:: EXCERPT PROVIDED ::

I studied at Pavia for a while in the 70s and they had a top Numerical Analysis department.

Among 'top quants' Italians are up there.

And Italians work in the top Anglo Saxon universities.
 
Since Professor Bardi has condescended to write here and since I'm a great fan of his, let me mention in passing a couple of recent books of his, both published by Springer. The first is The Seneca Effect and the second Before the Collapse.

Here is Prof Bardi saying a few words about his second book:


and here are two critical reviews by the same blogger, reviewing both books:


 
Just have a look at the Physics and Maths graduates from Pisa. + some Nobels for you. AND five POPES, wow!


I studied at Pavia for a while in the 70s and they had a top Numerical Analysis department.

Among 'top quants' Italians are up there.

And Italians work in the top Anglo Saxon universities.
Indeed. The University of Pisa is ancient and had a tradition of excellence. Unfortunately, right now they are just #383 in the World University Ranking QS World University Rankings 2021 -- Florence is #432, not much worse. There are no Italian universities in the list of the top 100. It is not a question of traditions, it is mostly a problem of money. If we happen to have an outstanding researcher in Italy, he or she will probably move to a US or European university where they have better salaries and more opportunities. That has to be the reason why I am still in Florence, alas....
 
Ugo's latest, on why virtual sex ain't as good as the real thing.


Or in more polite language, why science in late capitalism (i.e., sclerotic financialization and bureaucracy) has been going down the toilet, with COVID restrictions just one more nail in the coffin.

:::
:: RECORDS ::

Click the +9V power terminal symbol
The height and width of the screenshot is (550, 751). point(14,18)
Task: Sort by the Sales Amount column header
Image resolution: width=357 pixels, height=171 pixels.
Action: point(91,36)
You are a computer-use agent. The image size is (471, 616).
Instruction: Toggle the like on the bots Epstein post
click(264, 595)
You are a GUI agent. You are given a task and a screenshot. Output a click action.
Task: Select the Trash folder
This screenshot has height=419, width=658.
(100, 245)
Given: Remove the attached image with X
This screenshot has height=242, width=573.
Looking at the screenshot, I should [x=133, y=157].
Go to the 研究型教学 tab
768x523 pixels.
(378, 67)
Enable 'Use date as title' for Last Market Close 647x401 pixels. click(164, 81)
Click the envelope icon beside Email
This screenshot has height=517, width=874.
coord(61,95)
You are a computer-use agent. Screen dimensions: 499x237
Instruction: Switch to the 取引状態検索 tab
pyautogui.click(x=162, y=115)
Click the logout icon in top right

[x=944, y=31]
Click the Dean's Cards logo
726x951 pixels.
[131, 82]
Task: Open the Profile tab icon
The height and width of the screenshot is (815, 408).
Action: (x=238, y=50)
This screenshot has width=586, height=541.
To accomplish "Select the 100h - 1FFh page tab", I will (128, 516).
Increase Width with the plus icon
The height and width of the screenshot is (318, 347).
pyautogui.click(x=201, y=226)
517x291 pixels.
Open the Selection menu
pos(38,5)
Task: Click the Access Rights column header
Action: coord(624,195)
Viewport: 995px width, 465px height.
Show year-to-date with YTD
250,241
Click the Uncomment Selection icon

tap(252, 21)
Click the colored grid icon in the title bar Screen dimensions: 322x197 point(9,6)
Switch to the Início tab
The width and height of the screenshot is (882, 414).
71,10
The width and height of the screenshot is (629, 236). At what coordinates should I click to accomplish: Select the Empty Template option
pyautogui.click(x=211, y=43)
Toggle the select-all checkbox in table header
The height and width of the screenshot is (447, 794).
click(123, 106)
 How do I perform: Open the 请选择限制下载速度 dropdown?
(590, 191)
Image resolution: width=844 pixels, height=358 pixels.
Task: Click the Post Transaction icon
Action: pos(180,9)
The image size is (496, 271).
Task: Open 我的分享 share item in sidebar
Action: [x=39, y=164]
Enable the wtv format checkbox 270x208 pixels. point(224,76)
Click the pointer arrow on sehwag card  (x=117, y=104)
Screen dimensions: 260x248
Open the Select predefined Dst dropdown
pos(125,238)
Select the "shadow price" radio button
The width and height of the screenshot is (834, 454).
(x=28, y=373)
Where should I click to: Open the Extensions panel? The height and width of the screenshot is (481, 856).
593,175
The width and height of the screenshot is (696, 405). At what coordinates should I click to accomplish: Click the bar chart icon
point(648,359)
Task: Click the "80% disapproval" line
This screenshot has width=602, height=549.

:::

■ ASSIGNMENT 1: List every Italian university town named in the discussion excerpt.
■ ASSIGNMENT 2: According to the discussion excerpt, why are Italian universities missing from the top 100 of the world ranking?
■ ASSIGNMENT 3: Copy word for word the part of the discussion excerpt starting with "Since Professor Bardi" and going on through "Before the Collapse.".

■ EXPECTED OUTPUT 1: Pavia, Pisa, Florence

■ EXPECTED OUTPUT 2: The writer says it is mostly a problem of money, not of tradition. Outstanding researchers in Italy will probably move to a US or European university that offers better salaries and more opportunities.

■ EXPECTED OUTPUT 3:
Since Professor Bardi has condescended to write here and since I'm a great fan of his, let me mention in passing a couple of recent books of his, both published by Springer. The first is The Seneca Effect and the second Before the Collapse.